Dad's love certain, despite enigma

My dad was a mystery. I knew things about him, but they were like pieces of a puzzle I could never fit together as a whole.

I knew the blue of his eyes, how they shined when he looked at me. The scar on his shoulder, a "souvenir" from the war. The way he smoothed my hair with his big calloused hand. And the blessed fact that he never said anything bad about my mother.

I liked all those things about him. I counted on them to stay the same and they did. I counted on him for other things, too. The stories he told me. The books he read to me. The bait he wasted for fish I never caught.

My parents divorced when I was 2. I lived with my mother some 40 miles away. But I often spent time with my dad on his parents' farm in the mountains of North Carolina.

You don't need a lot of time, he said, if you make the best of what you've got. And we did.

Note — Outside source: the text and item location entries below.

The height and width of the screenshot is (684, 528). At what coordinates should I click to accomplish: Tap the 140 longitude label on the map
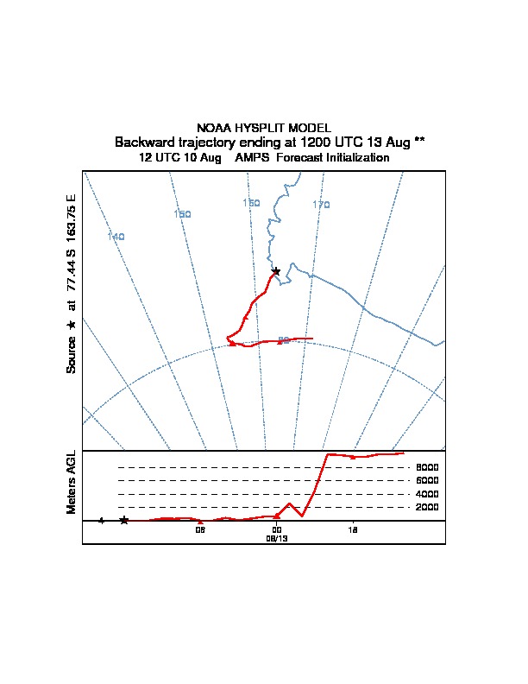click(116, 237)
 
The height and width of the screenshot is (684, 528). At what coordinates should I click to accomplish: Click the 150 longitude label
click(182, 214)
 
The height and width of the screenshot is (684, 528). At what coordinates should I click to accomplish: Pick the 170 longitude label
click(321, 206)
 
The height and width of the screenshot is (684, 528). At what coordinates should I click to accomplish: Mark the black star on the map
click(276, 271)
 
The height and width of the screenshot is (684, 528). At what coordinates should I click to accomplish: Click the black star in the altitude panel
click(124, 520)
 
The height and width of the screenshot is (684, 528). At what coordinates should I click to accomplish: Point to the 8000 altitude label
click(427, 467)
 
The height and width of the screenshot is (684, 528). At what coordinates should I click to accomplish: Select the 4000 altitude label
click(427, 494)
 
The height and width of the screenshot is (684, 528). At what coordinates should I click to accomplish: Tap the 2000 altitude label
click(427, 507)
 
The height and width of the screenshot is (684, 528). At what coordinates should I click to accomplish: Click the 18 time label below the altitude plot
click(353, 529)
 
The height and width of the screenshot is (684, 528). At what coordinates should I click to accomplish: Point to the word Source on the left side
click(72, 353)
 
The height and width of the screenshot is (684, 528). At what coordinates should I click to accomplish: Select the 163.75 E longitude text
click(72, 218)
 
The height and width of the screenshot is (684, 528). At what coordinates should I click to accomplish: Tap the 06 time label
click(200, 529)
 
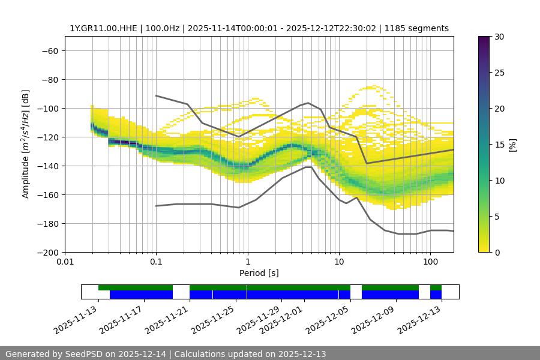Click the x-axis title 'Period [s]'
[x=259, y=273]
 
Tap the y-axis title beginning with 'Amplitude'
[x=26, y=144]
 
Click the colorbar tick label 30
[x=499, y=37]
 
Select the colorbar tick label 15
[x=499, y=145]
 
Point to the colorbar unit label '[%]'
[x=512, y=145]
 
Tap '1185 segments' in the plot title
[x=416, y=28]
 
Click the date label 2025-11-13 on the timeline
[x=76, y=319]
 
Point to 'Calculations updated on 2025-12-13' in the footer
[x=250, y=354]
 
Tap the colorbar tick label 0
[x=496, y=252]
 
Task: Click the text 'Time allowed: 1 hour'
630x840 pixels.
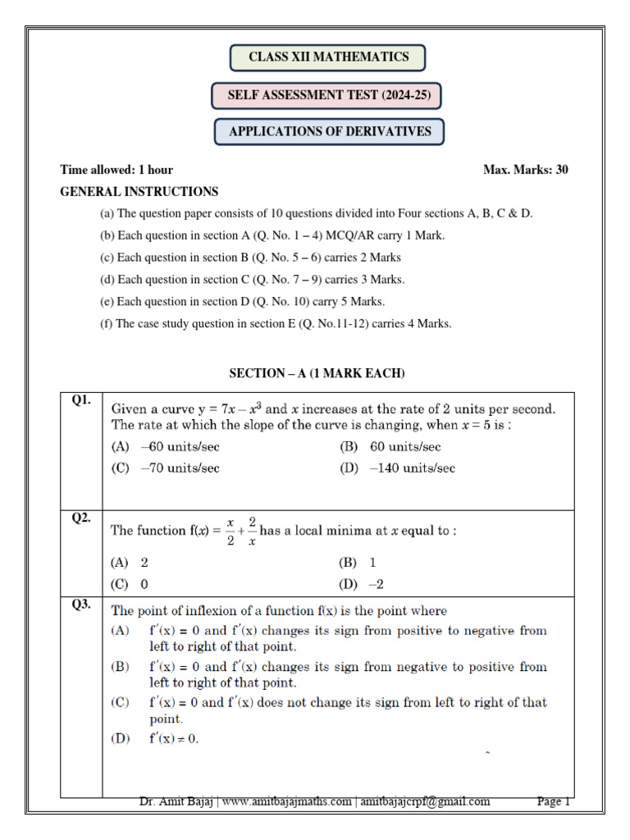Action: pos(116,170)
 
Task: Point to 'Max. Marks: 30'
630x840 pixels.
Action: pos(526,170)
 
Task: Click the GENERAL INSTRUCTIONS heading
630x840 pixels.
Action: pos(139,192)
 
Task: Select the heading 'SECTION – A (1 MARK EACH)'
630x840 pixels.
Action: pos(317,373)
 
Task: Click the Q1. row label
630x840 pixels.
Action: pos(80,400)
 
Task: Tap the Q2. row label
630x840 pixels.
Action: pos(80,518)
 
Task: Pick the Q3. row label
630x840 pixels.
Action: pos(80,605)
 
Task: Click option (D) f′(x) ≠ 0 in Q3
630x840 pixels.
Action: pos(155,738)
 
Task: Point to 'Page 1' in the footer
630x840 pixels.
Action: pos(553,801)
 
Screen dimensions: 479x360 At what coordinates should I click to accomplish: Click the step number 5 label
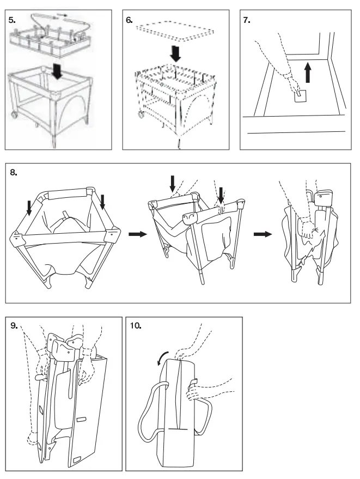[11, 19]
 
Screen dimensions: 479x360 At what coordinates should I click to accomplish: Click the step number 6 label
[129, 19]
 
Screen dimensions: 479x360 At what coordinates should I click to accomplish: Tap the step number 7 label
[247, 19]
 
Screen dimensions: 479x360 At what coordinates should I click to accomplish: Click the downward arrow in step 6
[175, 53]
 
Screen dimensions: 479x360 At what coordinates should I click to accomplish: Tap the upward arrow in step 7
[308, 71]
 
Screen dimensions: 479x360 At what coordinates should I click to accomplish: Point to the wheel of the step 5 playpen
[12, 116]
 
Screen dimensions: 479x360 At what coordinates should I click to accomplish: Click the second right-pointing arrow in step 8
[262, 234]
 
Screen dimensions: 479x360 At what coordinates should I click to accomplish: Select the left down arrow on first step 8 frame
[28, 208]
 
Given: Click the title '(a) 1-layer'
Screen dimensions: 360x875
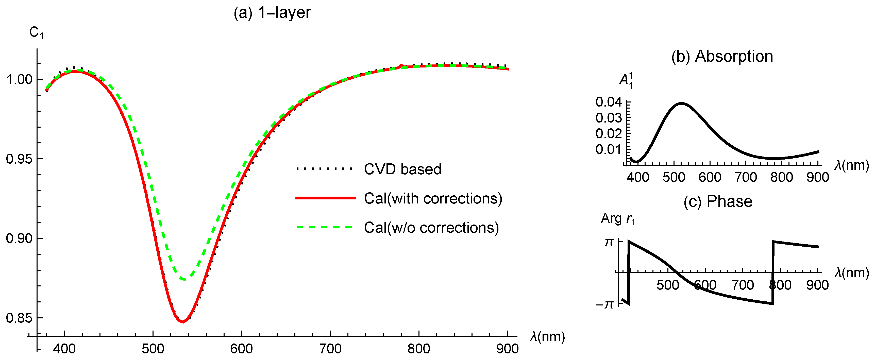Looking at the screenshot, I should pyautogui.click(x=272, y=13).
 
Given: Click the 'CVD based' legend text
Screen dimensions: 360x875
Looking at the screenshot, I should pyautogui.click(x=402, y=169).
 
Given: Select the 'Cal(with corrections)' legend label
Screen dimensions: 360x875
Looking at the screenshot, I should pyautogui.click(x=433, y=198).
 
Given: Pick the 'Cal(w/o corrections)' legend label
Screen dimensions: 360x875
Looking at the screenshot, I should pyautogui.click(x=431, y=228).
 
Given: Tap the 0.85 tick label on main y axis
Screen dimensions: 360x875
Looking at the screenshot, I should pyautogui.click(x=19, y=318).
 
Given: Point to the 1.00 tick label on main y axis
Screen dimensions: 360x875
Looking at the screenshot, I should pyautogui.click(x=19, y=79).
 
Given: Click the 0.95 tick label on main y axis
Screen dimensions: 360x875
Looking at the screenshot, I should pyautogui.click(x=19, y=159).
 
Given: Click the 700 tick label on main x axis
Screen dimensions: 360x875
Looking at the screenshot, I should pyautogui.click(x=330, y=349).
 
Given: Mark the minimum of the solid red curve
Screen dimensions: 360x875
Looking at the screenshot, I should pyautogui.click(x=182, y=322).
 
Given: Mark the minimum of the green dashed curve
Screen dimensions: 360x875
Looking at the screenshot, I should pyautogui.click(x=183, y=279).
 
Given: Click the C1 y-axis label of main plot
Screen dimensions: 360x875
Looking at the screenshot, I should pyautogui.click(x=36, y=33).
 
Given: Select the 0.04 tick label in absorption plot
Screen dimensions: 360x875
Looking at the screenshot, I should pyautogui.click(x=608, y=102).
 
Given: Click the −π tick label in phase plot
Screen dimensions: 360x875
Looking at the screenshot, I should pyautogui.click(x=605, y=304).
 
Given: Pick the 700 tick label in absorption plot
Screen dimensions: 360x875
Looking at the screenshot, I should pyautogui.click(x=746, y=177).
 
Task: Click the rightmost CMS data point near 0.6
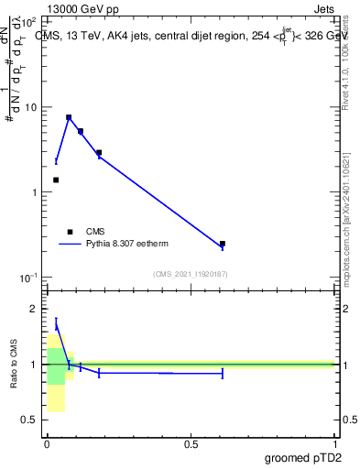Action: (223, 244)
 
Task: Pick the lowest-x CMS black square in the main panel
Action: (56, 180)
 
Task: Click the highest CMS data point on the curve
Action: (69, 117)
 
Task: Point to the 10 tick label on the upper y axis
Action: (30, 107)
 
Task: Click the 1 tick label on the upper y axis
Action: (33, 192)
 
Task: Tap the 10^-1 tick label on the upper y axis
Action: (28, 278)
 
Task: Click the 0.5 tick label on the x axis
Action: (191, 444)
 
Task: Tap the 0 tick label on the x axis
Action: (47, 444)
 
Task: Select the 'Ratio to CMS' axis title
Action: (14, 364)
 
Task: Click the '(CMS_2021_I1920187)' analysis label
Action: (191, 274)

He sent child support to my mother each month, but he was good for all sorts of things -- a coat for winter, shoes for Easter, trips to the dentist and such.

He'd slip me a little "spending money" and say with a wink, "Don't spend it all in one place."

First it was a nickel. Then a whole dollar. Five or even 10 for my birthday. Finally, when I was in college on a scholarship, I'd get a couple of twenties in the mail with a note: "Don't spend it all in one place."

My favorite of all the stories he told was about a magical place called California. He'd spent time there as a soldier before shipping out to Germany.

After the war, he had big plans to move to Los Angeles, get a good paying job and go to college on the GI Bill. My mother wouldn't hear of it. He talked about it for years. Finally, she told him he could go, but he would never see my sister or me again.

So he quit dreaming, stayed on the farm, changed shifts every week

at the mill, and made the best of what we had.

I'll never forget the look on his face -- a beautiful irony of happiness and heartbreak -- the day I told him, after college, I was moving to California.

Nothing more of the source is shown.